» **What needs to be done**: Reproduce each line from the records that holds "Copy".

Items from a dataset:
========================================================================

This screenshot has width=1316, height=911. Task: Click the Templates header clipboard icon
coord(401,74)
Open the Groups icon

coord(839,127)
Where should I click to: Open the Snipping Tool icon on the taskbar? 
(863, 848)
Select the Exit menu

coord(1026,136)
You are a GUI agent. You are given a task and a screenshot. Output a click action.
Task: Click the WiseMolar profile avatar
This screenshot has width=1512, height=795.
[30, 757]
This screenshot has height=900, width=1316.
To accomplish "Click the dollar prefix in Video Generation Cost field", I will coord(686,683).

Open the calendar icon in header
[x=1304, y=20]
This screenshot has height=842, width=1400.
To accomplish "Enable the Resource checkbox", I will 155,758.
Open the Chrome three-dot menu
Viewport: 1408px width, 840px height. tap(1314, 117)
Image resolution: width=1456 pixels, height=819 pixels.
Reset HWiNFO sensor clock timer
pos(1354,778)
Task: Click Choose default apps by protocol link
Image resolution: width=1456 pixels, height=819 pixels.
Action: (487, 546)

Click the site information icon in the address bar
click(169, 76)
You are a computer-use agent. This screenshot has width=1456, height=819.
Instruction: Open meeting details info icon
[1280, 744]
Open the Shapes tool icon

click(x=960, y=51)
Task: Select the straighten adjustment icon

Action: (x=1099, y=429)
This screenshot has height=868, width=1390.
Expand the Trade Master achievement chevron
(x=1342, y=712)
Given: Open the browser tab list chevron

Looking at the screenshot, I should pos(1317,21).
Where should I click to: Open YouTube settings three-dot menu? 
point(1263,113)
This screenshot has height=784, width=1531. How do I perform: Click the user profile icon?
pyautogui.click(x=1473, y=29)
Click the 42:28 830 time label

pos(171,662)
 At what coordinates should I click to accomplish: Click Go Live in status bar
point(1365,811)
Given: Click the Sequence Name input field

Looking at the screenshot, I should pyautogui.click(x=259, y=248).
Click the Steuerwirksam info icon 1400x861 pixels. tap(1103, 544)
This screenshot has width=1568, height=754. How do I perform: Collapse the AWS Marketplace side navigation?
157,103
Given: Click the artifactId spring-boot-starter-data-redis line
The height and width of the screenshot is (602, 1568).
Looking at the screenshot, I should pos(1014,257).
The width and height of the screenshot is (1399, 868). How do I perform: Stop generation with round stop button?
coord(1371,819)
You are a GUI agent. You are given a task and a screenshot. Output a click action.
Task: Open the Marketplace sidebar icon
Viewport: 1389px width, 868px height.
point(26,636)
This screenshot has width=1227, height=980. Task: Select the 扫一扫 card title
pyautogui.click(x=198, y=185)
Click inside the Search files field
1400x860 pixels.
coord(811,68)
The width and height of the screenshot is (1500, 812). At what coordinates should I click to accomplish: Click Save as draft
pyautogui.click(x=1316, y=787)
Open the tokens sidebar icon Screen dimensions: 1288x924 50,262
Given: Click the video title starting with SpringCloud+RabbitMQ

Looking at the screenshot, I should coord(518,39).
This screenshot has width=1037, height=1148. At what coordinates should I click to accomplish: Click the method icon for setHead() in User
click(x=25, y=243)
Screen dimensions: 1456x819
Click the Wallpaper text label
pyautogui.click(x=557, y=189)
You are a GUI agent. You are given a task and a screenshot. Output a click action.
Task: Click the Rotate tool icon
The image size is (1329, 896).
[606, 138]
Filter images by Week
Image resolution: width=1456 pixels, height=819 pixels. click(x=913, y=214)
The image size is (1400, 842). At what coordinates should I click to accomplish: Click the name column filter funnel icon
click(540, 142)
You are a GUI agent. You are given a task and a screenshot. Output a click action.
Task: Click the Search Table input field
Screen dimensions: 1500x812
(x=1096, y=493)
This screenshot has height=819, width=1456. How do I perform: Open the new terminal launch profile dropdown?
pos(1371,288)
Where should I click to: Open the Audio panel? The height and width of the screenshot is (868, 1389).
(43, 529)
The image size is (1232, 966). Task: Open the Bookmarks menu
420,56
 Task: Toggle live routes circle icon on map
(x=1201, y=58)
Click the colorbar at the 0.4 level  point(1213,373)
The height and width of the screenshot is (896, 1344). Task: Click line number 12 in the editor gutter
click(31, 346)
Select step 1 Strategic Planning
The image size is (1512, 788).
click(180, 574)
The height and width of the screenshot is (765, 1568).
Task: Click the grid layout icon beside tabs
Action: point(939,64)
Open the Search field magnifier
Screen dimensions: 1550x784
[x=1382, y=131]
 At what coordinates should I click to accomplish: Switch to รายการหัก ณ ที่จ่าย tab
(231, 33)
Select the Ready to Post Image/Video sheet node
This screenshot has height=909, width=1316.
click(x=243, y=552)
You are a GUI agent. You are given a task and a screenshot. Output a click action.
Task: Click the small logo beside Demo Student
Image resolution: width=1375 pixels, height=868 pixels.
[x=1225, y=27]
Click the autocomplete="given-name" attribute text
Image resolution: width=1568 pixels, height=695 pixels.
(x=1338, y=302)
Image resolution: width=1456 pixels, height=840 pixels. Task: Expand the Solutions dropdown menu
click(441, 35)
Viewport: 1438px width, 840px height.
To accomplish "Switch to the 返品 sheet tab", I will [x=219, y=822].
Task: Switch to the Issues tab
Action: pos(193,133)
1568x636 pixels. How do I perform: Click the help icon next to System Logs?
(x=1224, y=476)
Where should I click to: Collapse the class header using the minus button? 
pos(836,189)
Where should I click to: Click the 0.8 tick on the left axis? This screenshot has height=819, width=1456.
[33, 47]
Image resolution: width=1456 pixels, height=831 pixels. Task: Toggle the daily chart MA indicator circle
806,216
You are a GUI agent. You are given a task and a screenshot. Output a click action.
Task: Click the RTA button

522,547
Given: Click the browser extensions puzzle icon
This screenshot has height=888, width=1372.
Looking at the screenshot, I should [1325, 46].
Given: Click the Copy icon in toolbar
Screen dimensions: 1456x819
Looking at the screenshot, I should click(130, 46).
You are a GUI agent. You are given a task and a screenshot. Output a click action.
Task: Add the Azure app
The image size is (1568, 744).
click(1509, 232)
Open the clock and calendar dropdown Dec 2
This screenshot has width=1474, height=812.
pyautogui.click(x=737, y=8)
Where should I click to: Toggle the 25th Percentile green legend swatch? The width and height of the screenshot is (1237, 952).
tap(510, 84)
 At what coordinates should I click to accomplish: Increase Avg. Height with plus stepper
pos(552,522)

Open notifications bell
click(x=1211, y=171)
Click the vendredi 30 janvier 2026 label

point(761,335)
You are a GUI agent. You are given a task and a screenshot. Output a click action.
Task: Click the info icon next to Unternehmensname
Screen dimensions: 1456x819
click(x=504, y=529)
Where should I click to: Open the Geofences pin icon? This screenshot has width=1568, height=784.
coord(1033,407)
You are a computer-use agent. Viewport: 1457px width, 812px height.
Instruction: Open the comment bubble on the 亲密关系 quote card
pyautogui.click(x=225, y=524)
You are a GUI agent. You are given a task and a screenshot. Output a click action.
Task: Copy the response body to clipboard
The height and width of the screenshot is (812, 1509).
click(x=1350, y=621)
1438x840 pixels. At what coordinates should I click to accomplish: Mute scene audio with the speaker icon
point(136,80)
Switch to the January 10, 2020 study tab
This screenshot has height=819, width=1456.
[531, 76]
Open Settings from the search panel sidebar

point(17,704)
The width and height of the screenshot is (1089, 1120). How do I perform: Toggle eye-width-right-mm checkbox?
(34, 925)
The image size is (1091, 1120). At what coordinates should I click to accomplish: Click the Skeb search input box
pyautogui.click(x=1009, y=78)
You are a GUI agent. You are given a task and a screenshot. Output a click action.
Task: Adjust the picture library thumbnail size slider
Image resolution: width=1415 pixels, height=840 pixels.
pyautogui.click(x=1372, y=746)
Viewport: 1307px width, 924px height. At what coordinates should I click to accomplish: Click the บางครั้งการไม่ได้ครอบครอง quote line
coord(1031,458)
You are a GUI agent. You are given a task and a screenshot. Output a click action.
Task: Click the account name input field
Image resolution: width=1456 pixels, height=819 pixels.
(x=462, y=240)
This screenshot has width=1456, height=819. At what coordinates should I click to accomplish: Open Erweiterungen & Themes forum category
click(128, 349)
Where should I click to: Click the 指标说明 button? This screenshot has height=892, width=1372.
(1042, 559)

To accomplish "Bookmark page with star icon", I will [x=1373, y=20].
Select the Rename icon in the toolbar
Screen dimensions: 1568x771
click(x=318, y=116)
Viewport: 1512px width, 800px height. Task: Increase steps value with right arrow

========================================================================

» **Answer for this exercise**:
Given: Click the Copy icon in toolbar
Task: Copy the response body to clipboard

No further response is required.